Backing Up The Backup...Oops

June 19, 2003
By a Large Hosting and Internet Backup Service

Cosmic Rays? Or Just Cosmic? er, Comic?

  1. First, the Backup System failed (Tape Drive)
  2. Then, the Backup-Backup System failed (Disk Array)
  3. Now is a Good Time for a Hard Disk to Fail (which it did).

Discussion phrases:

  • Destroying a tape set
  • Reported an error
  • Integrate the recovered data
  • Process that can take many days
  • And have excellent faith

From the Company's Web Site:

"First the Update: It looks like our expected FULL recovery time is mid-day Thursday (6/19), though we may begin to restore some directories as early as tonight. We have a list compiled via our help desk and emails of directories to make priority in recovery. The plan will be to create new directories in your home login areas with the recovered data. We WILL NOT overwrite any changes made by you since Saturday without your prior written permission. This will allow you to integrate the recovered data as needed.
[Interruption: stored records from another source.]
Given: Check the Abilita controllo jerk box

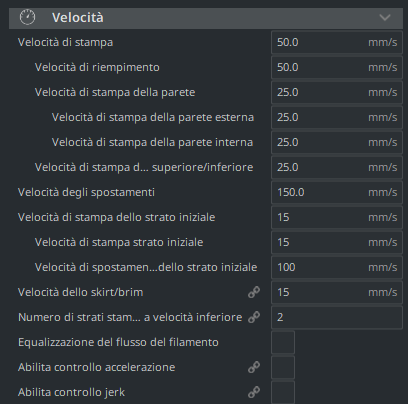Looking at the screenshot, I should [x=283, y=392].
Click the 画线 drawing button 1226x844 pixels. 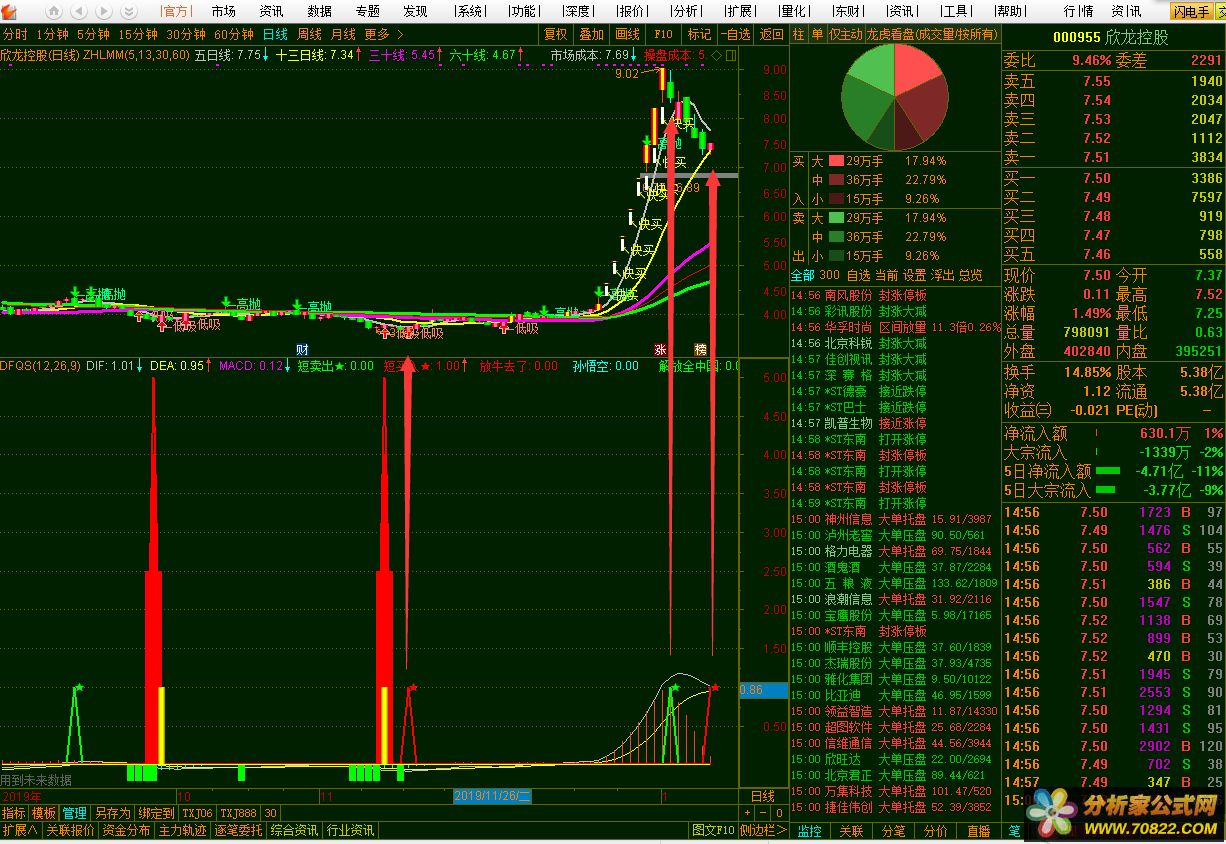[x=627, y=34]
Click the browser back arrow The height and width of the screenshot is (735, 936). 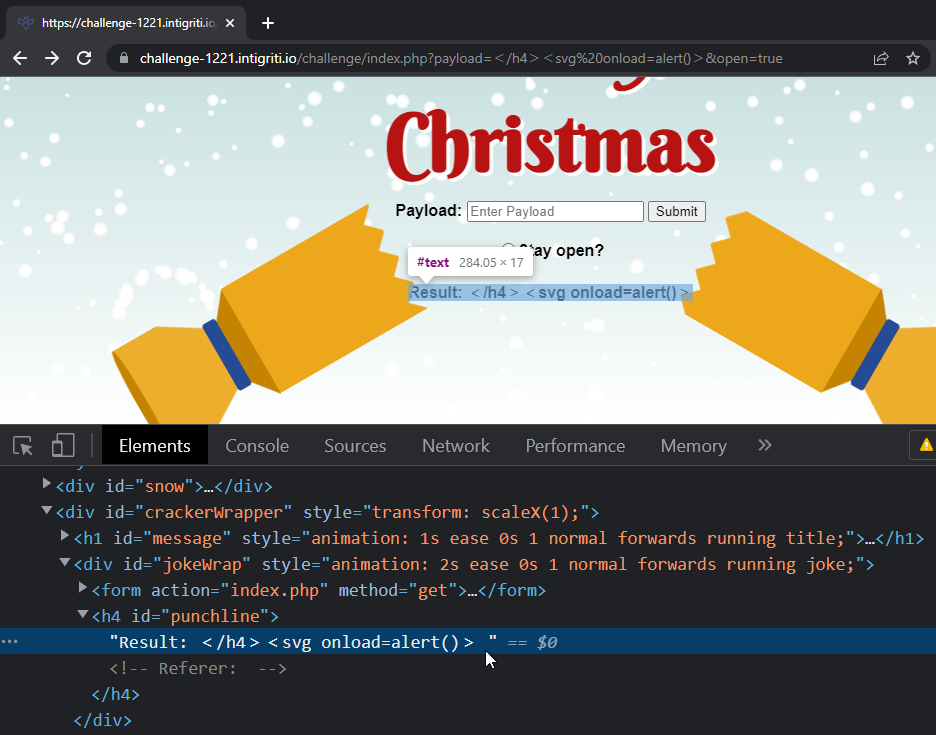click(x=20, y=58)
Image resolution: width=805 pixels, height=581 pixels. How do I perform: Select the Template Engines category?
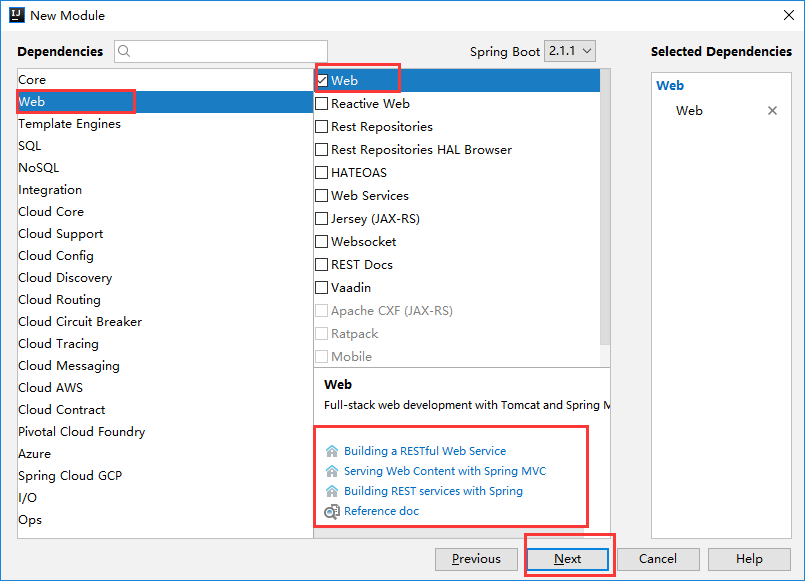pyautogui.click(x=70, y=123)
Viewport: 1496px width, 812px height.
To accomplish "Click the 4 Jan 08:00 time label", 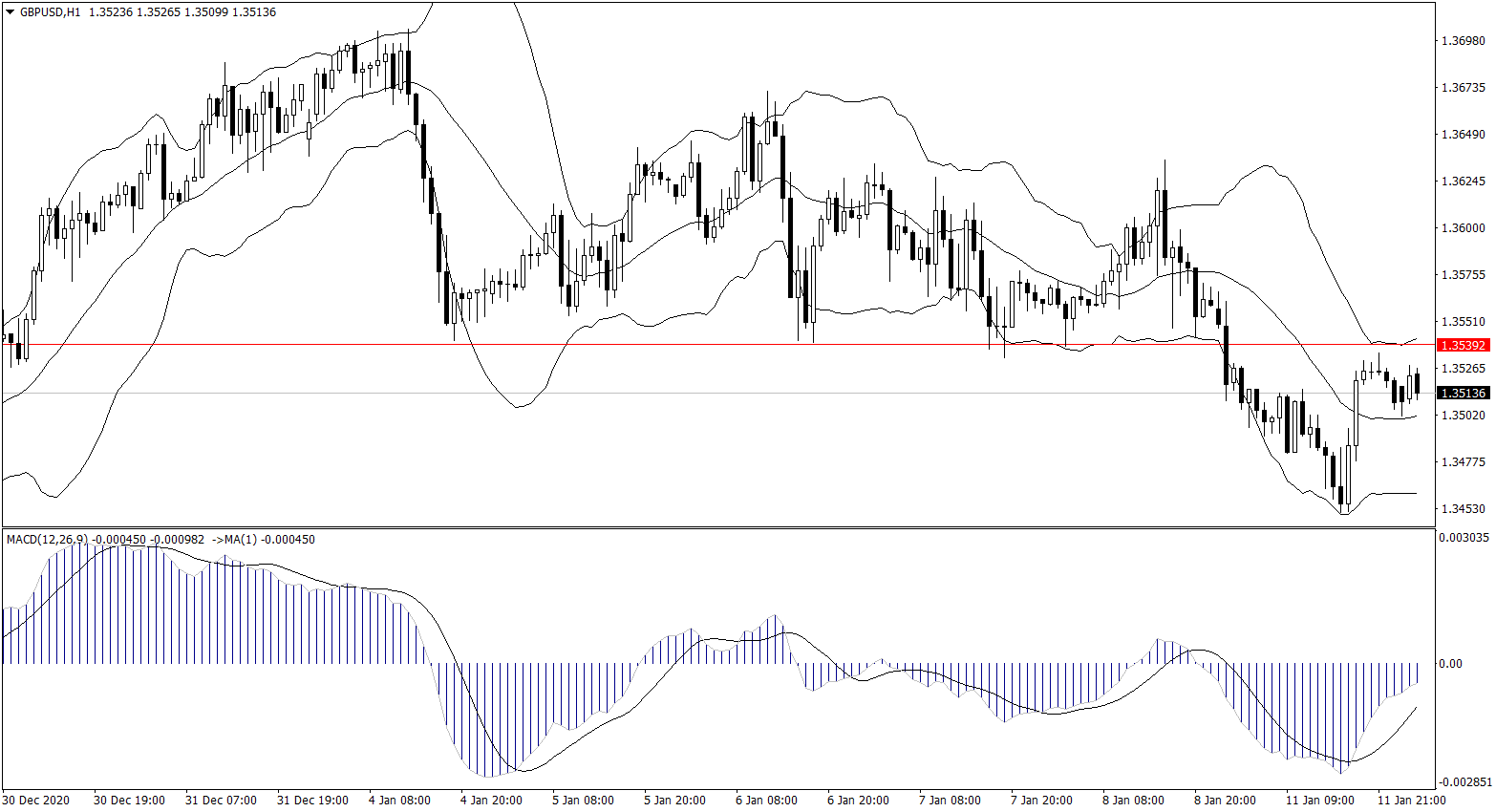I will pyautogui.click(x=399, y=800).
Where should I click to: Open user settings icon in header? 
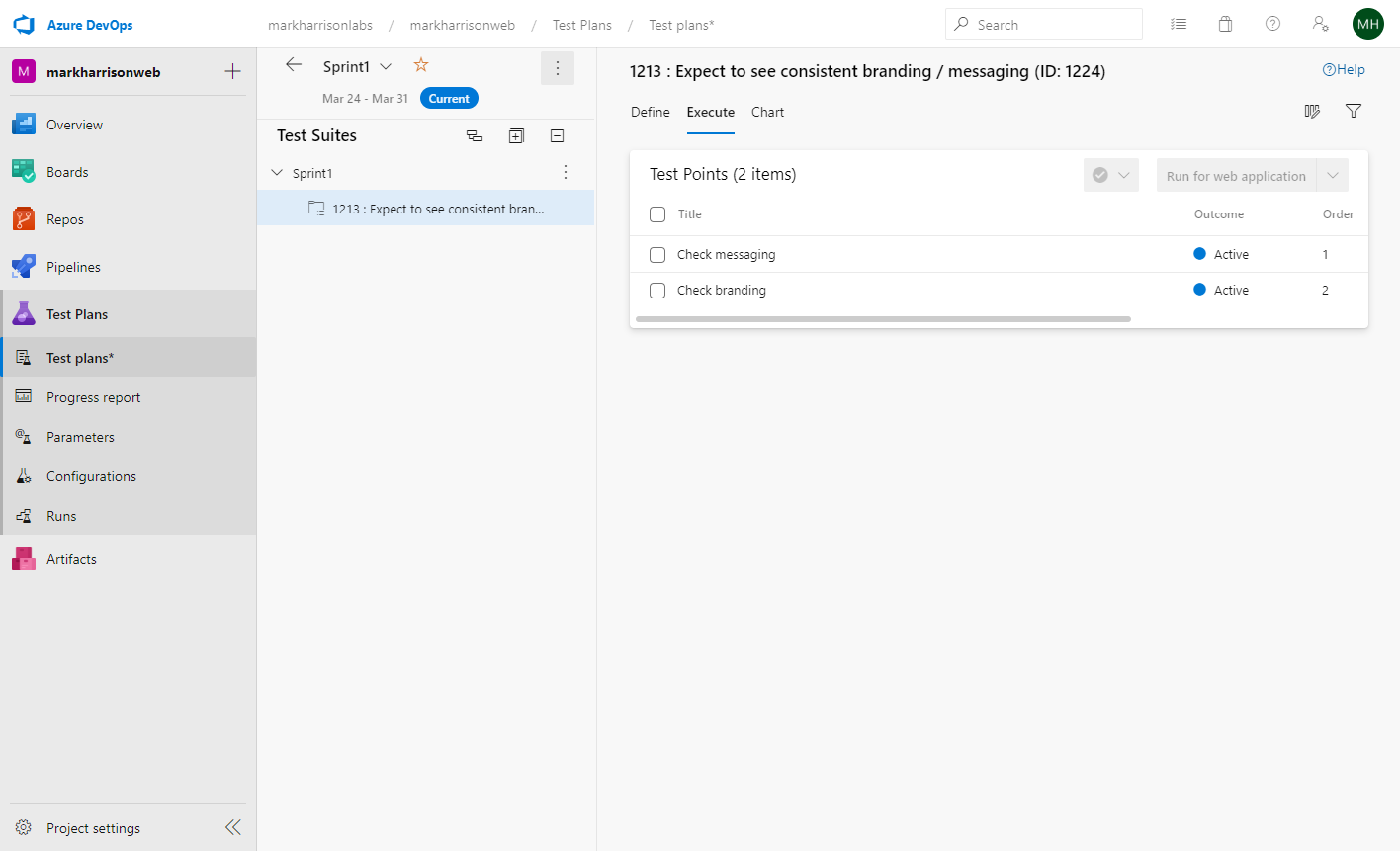coord(1320,25)
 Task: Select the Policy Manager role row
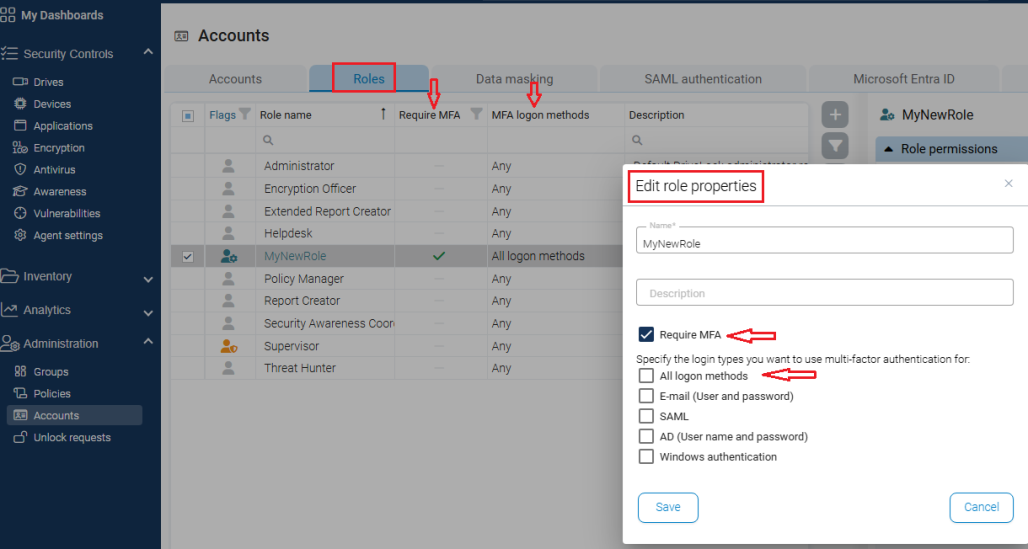coord(304,279)
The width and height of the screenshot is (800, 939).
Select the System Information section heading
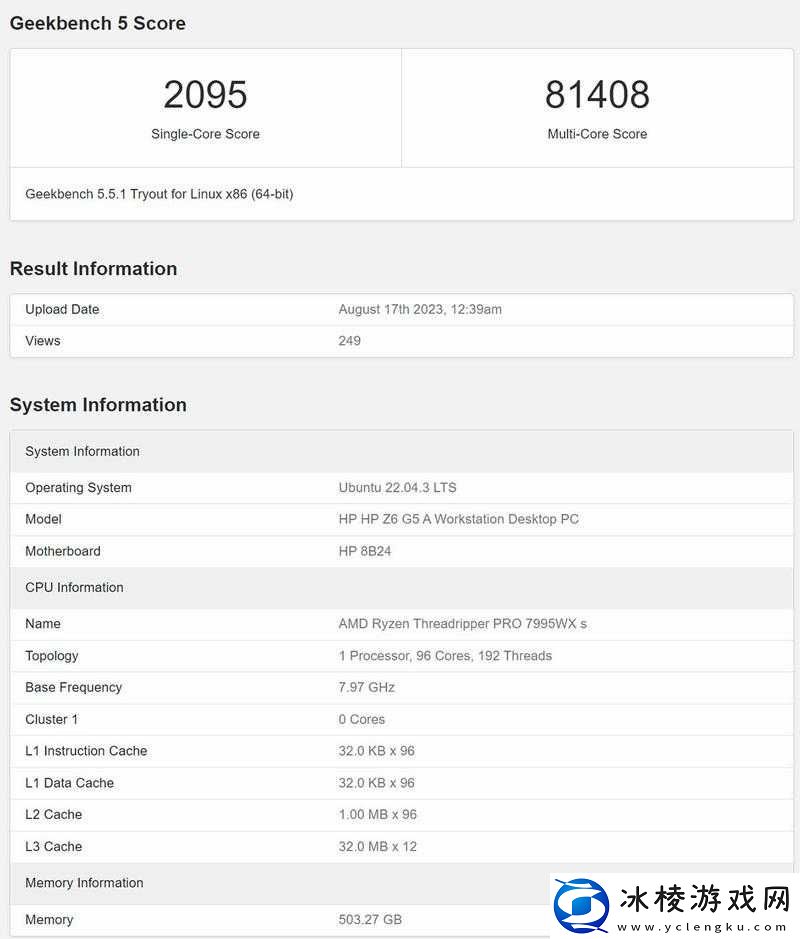click(x=98, y=405)
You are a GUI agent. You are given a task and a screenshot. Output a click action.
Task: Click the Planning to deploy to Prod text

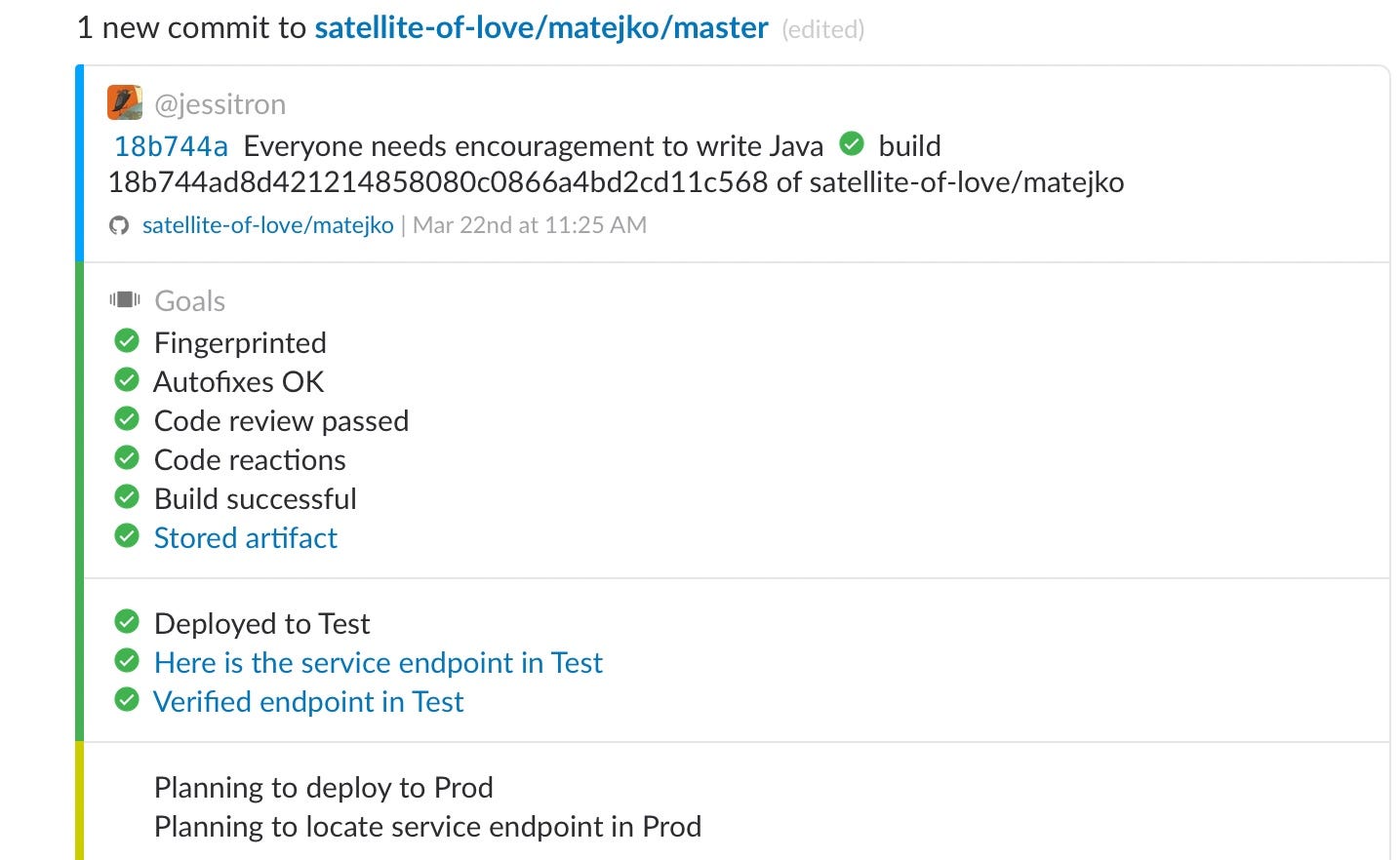[x=324, y=788]
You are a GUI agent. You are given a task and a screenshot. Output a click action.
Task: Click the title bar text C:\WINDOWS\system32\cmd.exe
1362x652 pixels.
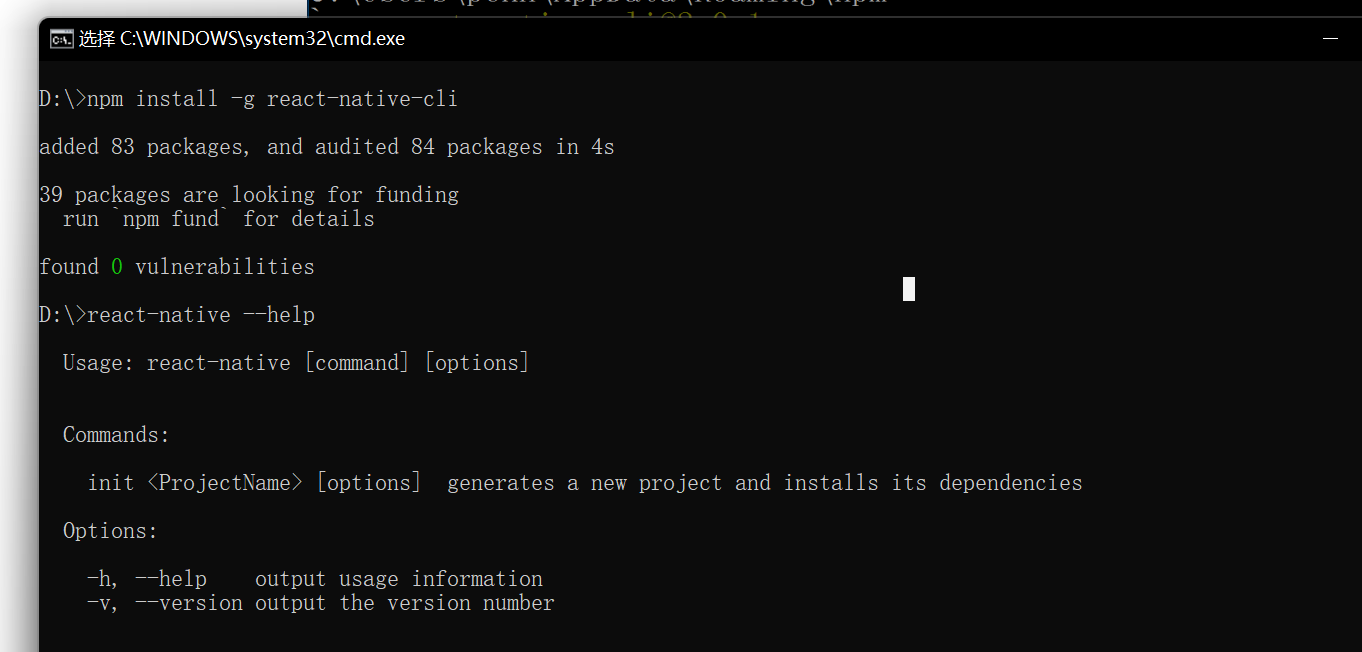click(262, 39)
"Many of you have asked how this happened, and why we do not have backups, or backups of our backups. The answer is that we do, but the backup systems (two of them in fact) failed prior to the disk trouble on butternut. To make a very long story short, our tape backup system suffered a mechanical failure last week, destroying a tape set in the process. Our 'backup' backup system was then employed. It uses a large (1 terabyte) disk array which is one of a set we use to backup our colocation clients. It started backing up our hosting servers last Wednesday. The backup software reported an error on Friday night that required us to rebuild the catalog from source data. This is a very time-intensive process that can take many days. Of course, less than 24 hours later is when the drive in butternut failed. So, in the end two backup systems failed prior to the loss of one of butternut's drives."